Towards Multimodal Emotion Recognition in German Speech Events in Cars using Transfer Learning
This work addresses emotion recognition for in-car interactions, which is domain-specific and incremental as it applies existing methods to a new multimodal dataset.
The paper tackled multimodal emotion recognition in German speech events in cars by comparing off-the-shelf audio and visual tools with a neural transfer learning approach for text, finding that transfer learning improved F1 by up to 10 percentage points, achieving up to 76 micro-average F1 for emotions like joy, annoyance, and insecurity.

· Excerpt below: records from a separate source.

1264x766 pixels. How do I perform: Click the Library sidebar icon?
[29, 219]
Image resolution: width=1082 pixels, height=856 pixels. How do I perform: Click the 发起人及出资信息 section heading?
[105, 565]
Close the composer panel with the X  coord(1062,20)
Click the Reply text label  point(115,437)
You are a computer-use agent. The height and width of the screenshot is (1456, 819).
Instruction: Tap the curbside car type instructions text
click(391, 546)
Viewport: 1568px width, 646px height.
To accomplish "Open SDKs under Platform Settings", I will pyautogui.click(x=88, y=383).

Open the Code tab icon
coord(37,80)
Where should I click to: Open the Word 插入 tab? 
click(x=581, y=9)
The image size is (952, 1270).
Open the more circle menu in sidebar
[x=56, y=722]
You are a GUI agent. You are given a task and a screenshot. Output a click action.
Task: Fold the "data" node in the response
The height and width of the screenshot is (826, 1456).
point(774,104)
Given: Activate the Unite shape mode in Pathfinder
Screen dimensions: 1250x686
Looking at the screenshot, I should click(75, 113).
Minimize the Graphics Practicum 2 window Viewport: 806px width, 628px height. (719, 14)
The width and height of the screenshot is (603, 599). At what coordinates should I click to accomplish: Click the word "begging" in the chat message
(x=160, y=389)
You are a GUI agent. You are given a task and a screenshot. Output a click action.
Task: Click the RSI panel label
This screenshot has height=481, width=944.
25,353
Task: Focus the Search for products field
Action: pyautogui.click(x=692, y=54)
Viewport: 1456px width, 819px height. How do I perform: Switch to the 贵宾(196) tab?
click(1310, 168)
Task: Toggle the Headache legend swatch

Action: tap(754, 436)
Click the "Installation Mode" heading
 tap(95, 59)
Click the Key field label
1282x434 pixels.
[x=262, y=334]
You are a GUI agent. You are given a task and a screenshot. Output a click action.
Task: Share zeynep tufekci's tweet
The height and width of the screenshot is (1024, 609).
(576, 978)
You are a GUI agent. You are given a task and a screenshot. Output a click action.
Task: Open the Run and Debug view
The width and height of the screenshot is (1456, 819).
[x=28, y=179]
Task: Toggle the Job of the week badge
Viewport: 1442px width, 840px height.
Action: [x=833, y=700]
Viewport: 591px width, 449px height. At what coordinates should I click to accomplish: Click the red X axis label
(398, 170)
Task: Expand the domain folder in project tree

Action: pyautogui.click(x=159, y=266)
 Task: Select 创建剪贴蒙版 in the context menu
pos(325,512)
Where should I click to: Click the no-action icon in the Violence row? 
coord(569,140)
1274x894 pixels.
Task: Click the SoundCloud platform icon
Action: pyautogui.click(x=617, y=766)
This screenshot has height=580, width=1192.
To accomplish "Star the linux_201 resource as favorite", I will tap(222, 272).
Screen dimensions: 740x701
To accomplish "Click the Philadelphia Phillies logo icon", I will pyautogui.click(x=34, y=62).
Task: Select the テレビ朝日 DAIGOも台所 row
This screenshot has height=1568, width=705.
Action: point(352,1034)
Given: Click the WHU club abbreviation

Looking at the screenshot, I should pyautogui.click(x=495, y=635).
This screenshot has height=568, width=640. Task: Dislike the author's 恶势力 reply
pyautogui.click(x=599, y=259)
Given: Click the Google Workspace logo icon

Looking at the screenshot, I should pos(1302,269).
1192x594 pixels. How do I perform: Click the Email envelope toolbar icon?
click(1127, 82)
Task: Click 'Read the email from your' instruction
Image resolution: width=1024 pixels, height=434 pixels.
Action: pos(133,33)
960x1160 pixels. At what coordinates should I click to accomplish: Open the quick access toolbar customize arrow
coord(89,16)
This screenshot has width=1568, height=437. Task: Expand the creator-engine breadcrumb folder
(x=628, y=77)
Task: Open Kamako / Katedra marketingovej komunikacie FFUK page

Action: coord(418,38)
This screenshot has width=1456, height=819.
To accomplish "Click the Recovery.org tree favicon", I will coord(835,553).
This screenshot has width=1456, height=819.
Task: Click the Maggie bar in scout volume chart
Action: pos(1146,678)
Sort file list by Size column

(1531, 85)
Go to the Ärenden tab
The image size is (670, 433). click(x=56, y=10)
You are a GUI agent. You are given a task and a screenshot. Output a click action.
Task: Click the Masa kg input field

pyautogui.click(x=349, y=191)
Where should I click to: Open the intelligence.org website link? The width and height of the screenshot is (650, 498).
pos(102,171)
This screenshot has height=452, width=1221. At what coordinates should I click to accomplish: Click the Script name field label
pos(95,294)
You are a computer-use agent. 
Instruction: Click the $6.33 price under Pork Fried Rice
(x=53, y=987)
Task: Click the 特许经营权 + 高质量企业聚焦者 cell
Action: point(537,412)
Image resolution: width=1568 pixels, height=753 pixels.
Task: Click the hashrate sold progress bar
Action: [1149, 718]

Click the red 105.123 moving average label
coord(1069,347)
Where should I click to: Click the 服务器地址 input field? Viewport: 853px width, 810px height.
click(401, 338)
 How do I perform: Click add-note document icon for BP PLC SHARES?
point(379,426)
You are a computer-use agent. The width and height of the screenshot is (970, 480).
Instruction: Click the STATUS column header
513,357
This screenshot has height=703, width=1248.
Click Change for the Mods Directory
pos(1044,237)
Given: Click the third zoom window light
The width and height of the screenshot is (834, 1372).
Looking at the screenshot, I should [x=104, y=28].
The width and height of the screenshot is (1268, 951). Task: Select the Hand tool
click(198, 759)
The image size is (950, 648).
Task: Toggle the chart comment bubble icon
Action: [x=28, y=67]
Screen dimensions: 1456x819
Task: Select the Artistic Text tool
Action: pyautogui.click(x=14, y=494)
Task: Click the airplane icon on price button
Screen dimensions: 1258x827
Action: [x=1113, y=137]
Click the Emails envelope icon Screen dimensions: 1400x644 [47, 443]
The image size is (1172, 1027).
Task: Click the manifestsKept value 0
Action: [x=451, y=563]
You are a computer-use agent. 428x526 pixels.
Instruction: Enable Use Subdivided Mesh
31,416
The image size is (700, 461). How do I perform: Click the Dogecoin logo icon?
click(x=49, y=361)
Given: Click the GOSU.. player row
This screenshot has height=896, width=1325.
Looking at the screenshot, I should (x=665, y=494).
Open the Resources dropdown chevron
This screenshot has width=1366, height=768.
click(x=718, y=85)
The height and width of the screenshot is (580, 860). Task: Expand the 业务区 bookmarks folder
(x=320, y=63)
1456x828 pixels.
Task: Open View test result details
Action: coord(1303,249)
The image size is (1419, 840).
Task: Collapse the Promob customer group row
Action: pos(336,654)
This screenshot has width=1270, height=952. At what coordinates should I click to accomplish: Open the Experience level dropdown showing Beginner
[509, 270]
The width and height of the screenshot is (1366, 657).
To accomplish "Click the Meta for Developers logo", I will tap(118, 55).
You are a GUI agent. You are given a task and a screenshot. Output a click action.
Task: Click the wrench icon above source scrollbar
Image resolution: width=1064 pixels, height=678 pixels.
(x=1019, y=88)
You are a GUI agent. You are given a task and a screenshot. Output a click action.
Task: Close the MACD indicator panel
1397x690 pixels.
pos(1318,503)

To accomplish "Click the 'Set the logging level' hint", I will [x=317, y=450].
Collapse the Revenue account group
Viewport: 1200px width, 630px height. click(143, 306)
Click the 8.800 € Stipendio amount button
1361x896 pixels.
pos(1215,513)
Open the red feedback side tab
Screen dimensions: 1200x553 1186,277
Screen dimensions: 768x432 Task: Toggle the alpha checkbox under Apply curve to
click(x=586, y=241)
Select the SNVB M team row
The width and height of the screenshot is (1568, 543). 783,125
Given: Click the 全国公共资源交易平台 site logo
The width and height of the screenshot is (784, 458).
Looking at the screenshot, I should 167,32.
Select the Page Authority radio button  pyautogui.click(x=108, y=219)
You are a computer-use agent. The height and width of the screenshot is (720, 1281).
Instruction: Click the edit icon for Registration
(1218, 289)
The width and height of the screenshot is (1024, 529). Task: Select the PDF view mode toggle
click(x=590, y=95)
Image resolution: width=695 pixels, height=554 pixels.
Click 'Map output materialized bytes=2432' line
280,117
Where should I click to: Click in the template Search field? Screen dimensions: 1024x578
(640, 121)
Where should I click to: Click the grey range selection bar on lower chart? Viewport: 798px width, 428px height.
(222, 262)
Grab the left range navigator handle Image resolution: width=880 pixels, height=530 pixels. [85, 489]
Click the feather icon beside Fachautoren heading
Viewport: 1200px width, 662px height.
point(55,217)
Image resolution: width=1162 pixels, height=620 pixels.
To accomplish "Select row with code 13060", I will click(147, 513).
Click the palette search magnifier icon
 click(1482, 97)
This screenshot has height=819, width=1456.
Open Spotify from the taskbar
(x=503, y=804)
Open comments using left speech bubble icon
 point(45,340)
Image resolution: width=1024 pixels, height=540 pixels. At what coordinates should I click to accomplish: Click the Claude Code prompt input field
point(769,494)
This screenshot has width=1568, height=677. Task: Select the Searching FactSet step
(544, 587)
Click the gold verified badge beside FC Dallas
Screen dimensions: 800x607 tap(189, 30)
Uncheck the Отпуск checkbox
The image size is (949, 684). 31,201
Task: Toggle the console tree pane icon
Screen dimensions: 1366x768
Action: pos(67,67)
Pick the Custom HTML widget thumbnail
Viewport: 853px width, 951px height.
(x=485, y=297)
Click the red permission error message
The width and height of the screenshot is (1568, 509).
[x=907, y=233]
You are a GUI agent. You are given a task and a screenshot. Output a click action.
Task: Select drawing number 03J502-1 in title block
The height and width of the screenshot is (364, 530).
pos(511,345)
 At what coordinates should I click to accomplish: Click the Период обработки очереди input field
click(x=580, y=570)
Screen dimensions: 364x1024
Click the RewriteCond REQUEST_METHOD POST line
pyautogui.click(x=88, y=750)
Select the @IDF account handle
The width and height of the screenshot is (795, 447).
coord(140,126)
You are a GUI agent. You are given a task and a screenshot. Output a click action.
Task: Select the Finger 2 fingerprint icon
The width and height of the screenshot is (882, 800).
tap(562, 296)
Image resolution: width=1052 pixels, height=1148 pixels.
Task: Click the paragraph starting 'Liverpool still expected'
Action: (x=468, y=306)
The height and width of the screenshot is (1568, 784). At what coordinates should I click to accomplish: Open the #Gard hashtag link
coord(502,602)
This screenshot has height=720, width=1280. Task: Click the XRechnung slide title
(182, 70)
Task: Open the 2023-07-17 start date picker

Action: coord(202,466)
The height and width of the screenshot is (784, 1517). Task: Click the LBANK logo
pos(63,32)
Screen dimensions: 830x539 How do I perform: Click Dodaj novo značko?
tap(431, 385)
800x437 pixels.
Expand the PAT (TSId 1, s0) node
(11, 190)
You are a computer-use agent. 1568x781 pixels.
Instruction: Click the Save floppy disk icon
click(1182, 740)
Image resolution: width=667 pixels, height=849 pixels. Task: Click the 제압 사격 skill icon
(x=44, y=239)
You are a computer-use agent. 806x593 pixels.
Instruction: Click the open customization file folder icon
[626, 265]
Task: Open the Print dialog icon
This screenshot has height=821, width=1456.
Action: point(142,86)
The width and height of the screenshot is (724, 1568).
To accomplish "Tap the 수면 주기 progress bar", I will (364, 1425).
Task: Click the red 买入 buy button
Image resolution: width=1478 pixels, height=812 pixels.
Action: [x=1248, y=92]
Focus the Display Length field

The recognition of emotions by humans is a complex process which considers multiple interacting signals such as facial expressions and both prosody and semantic content of utterances. Commonly, research on automatic recognition of emotions is, with few exceptions, limited to one modality. We describe an in-car experiment for emotion recognition from speech interactions for three modalities: the audio signal of a spoken interaction, the visual signal of the driver's face, and the manually transcribed content of utterances of the driver. We use off-the-shelf tools for emotion detection in audio and face and compare that to a neural transfer learning approach for emotion recognition from text which utilizes existing resources from other domains. We see that transfer learning enables models based on out-of-domain corpora to perform well. This method contributes up to 10 percentage points in F1, with up to 76 micro-average F1 across the emotions joy, annoyance and insecurity. Our findings also indicate that off-the-shelf-tools analyzing face and audio are not ready yet for emotion detection in in-car speech interactions without further adjustments.